[Passage to read]
— Start —
Benefits of Vendor Managed Inventory

Like CMI, VMI also offers advantages that can help businesses streamline supply chain operations, reduce costs, and improve customer satisfaction. But the VMI approach yields two overarching benefits that CMI can’t match: It lets companies focus more on their core competencies, and it leverages their suppliers’ expertise to improve inventory operations. Specific benefits of VMI include:

  • User-friendly operation: Similar to the simplified user experience offered by CMI, VMI systems are designed to be user-friendly. However, in VMI, the focus is on making it easy for suppliers to monitor and manage inventory levels at their customers’ locations. Suppliers use web-based portals or mobile applications to access their customers’ real-time inventory data, track performance metrics, and generate reports, simplifying the suppliers’ inventory management process.
  • Paperless inventory management: VMI lets suppliers and their customers go paperless by automating data capture and exchange between them. EDI or application programming interface (API) integrations support seamless sharing of inventory data, order information, and shipping notices, eliminating the need for manual paperwork and reducing the risk of errors associated with manual data entry.
  • Lower human error rates: VMI systems’ automation offers the same potential as CMI systems for reducing human error in inventory tracking and replenishment processes. Automated VMI systems similarly use barcodes and RFID to accurately monitor stock levels, then calculate reorder points and generate purchase orders following predefined parameters, ensuring that the right products are ordered at the right time and in the right quantities.
  • Reduced operational costs and risks: While CMI offers to minimize overhead costs, VMI helps businesses reduce operating expenses and risks by shifting inventory management responsibilities to suppliers. Suppliers can leverage their expertise and economies of scale to optimize customers’ inventory levels and reduce their overall supply chain costs. This allows businesses to free up working capital that can be allocated to other areas.
  • Enhanced inventory transparency: VMI gives suppliers real-time visibility into their customers’ stock levels and consumption patterns. This transparency enables suppliers to make informed decisions about production planning, inventory allocation, and delivery schedules, ultimately leading to improved supply chain responsiveness and reduced stockouts. In contrast, CMI provides inventory transparency primarily to the customer.
— End —
[Stored data]
— Start —
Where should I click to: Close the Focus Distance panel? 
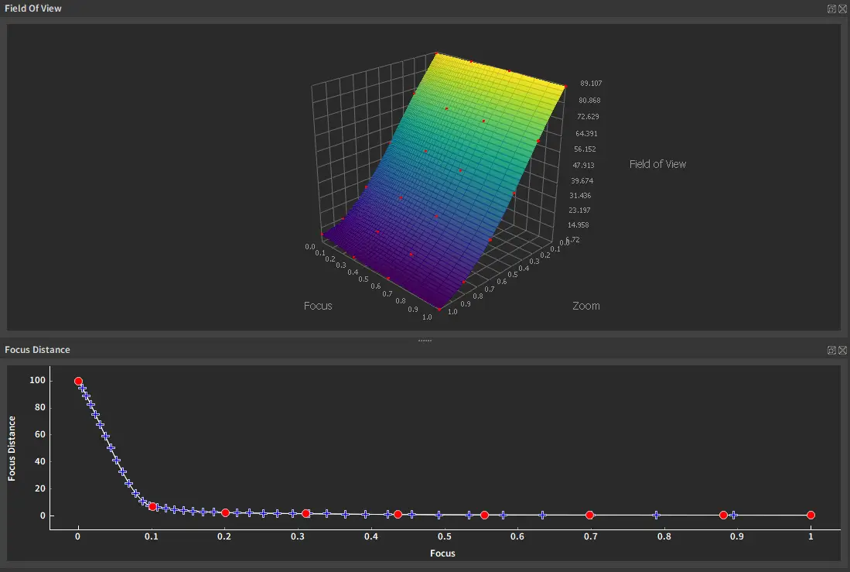pyautogui.click(x=842, y=350)
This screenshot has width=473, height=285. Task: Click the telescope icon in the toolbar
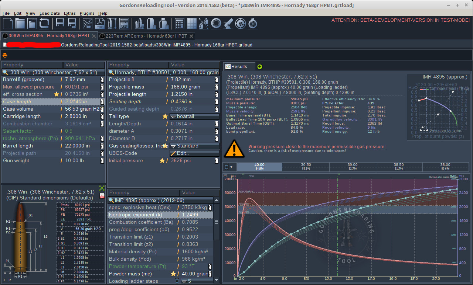pyautogui.click(x=228, y=24)
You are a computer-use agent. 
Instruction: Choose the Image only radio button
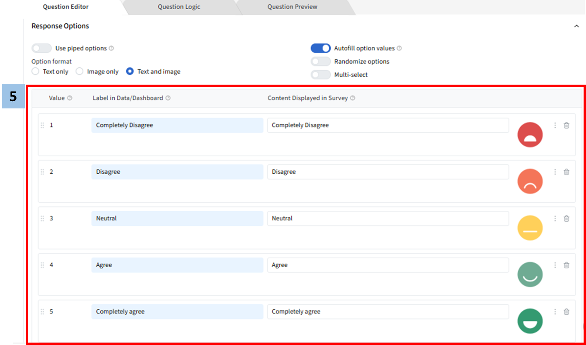pyautogui.click(x=80, y=71)
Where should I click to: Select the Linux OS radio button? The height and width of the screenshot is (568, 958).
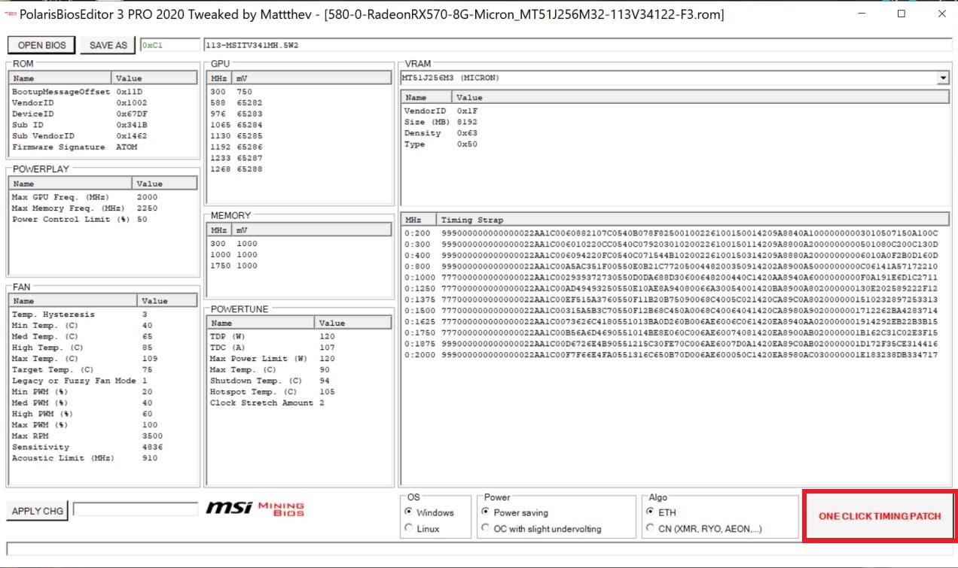(x=409, y=529)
— End —
[Problems to solve]
**A.** Could you copy the passage on vendor managed inventory word for word, from "Like CMI, VMI" up to and including "inventory management process."?
**B.** Answer these questions from the passage on vendor managed inventory:
(i) Which kinds of integrations support seamless sharing of inventory data, order information, and shipping notices?
(ii) What do suppliers use to access their customers' real-time inventory data?
(iii) To whom does CMI primarily provide inventory transparency?
**C.** How would the passage on vendor managed inventory carry on past its final sentence? Write that continuation.

[Task results]
**A.**
Like CMI, VMI also offers advantages that can help businesses streamline supply chain operations, reduce costs, and improve customer satisfaction. But the VMI approach yields two overarching benefits that CMI can’t match: It lets companies focus more on their core competencies, and it leverages their suppliers’ expertise to improve inventory operations. Specific benefits of VMI include:

  • User-friendly operation: Similar to the simplified user experience offered by CMI, VMI systems are designed to be user-friendly. However, in VMI, the focus is on making it easy for suppliers to monitor and manage inventory levels at their customers’ locations. Suppliers use web-based portals or mobile applications to access their customers’ real-time inventory data, track performance metrics, and generate reports, simplifying the suppliers’ inventory management process.

**B.**
(i) EDI or application programming interface (API) integrations
(ii) Web-based portals or mobile applications
(iii) The customer

**C.**
  • Strengthened supplier-buyer relationships: Similar to CMI, VMI fosters a collaborative partnership between suppliers and their customers as both parties work together to sharpen inventory management and improve supply chain performance. But the nature of the collaboration is different: With CMI, the customer takes responsibility for inventory management; with VMI, suppliers have that responsibility. In either case, greater collaboration should lead to increased trust, clearer communications, and a more strategic approach to supply chain management. For example, suppliers and their customers can jointly develop key performance indicators (KPIs) and regularly review performance data together to identify areas for improvement.
  • Improved forecasting accuracy: VMI has the potential to generate more accurate demand forecasts than businesses can achieve alone. Suppliers can combine their own market insights and expertise with their access to real-time customer sales and inventory data to better anticipate future demand. Then, based on their forecasts, they can adjust their production and inventory plans more rapidly.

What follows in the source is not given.